The YouTube links are: http://www.youtube.com/watch?v=a9tTcOnoNko (Part 2-A) and: http://www.youtube.com/watch?v=7msPp2QYrCk (Part 2-B)

They feature interviews with Dr. Eric Scerri of UCLA, to which I have added my own narration, animations, illustrations, photos, captions, etc. as well as publication artwork and notes by Edward G. Mazurs (see my previous Periodic Tables posts). I have edited the videos into two parts. Part 1 covers the events leading up to Mendeleev’s invention of the periodic table including the work of several precursors such as de Chancourtois, Newlands, Odling, Hinrichs, and Meyer. The second part covers Mendeleev’s working out of his periodic system and the work of his successors, as well as some interesting questions such as whether the periodic table can be entirely deduced from quantum mechanics and the mystery of the Knight’s Move pattern of properties. Part 1 is 17 minutes long and Part 2 is just under 20 minutes. I am very pleased with the results; I’ve been using every spare minute to complete the editing which is why I haven’t posted here for so long. I hope you feel it is worth the wait. Please let me know what you think!

Knights move image

The Knight's Move Pattern: Zn to Sn

In addition to placing them into this specific post, I will set up a separate page on this blog just for the completed videos. So far I’ve done the rationale video in two parts, now these two on the periodic table, and more will follow as soon as possible. The next will be on the mining and refining of beryllium ore, then on glass blowing, and so on. I have materials (video, photos, etc.) for about 30 episodes already and will get more as student teams begin to complete projects. I will also post these episodes to YouTube but will have to cut each part in two since you can only do ten minutes at a time on YouTube.
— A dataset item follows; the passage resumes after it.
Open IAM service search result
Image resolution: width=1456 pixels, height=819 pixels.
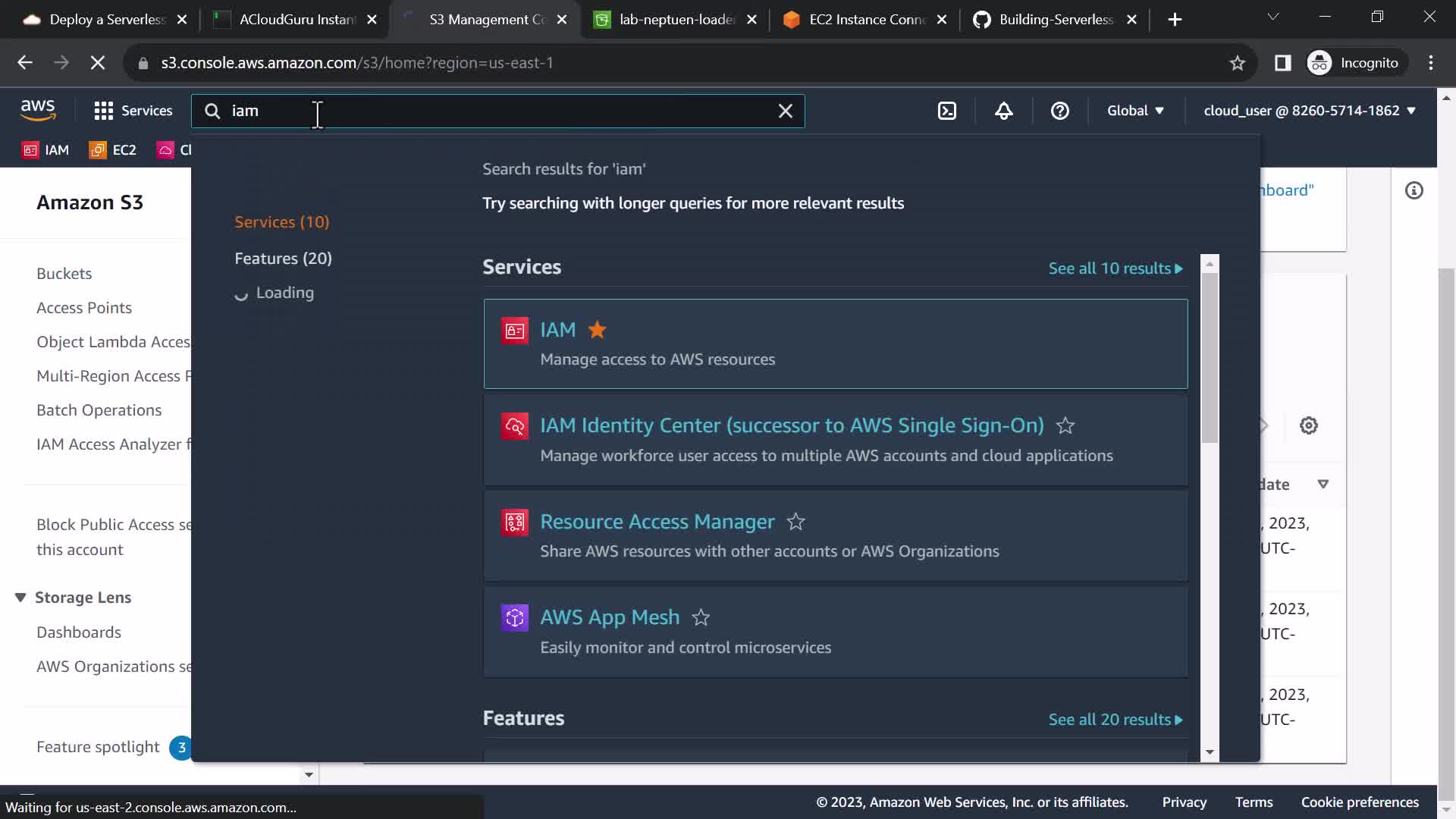tap(558, 330)
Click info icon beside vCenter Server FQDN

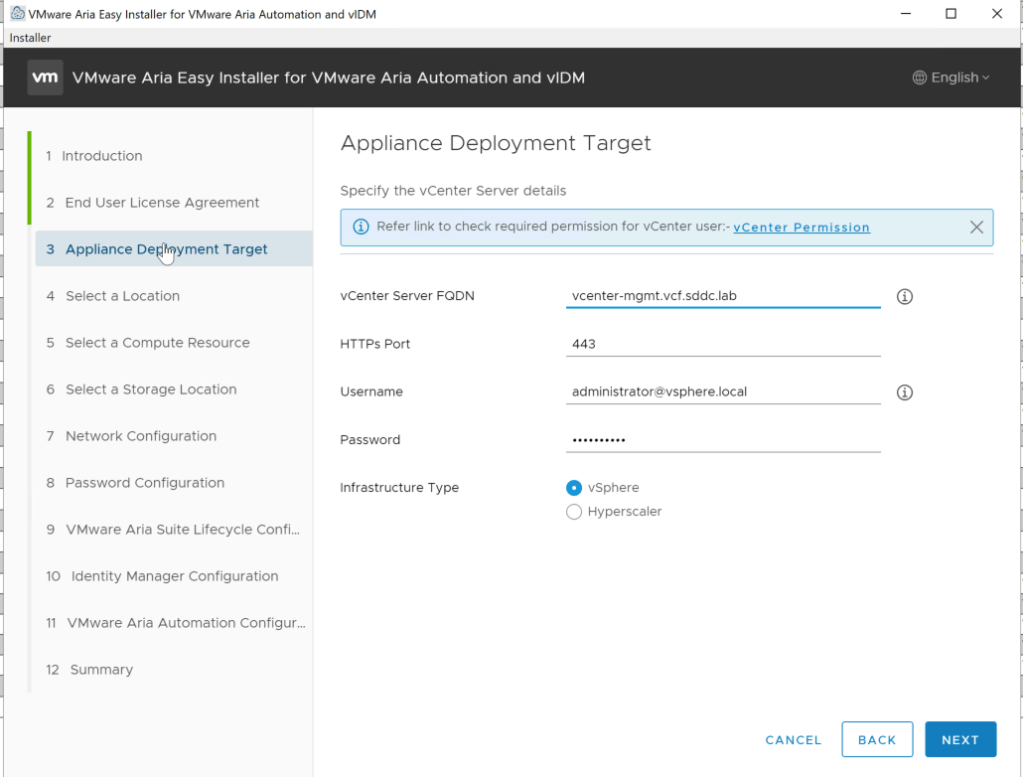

I also plan on creating a completely separate website just for these videos so that I can place my own metadata on them and upload them to Apple iTunes as podcasts. As these steps are completed, I’ll post information here.

Next week I travel to Philadelphia to present this project at the National Science Teachers Association (NSTA) conference. My presentation will be on Saturday, March 20 at 9:30 in Room D-17 of the Pennsylvania Convention Center. I hope to do a few posts from the conference. Looking through the program, I see several names I recognize among the presenters from my years of facilitating educational workshops for NASA, so it will be fun to see them again. I also hope to work out corporate sponsorship of this project, including funding, so that I can finally begin Phase II to have teams of student in Utah, Colorado, and Nevada start to create their own episodes of the mining and chemical manufacturing in their communities. It will be a very busy week getting ready for the conference. I’ll post again in a few days once all the uploading and links have been created to these videos.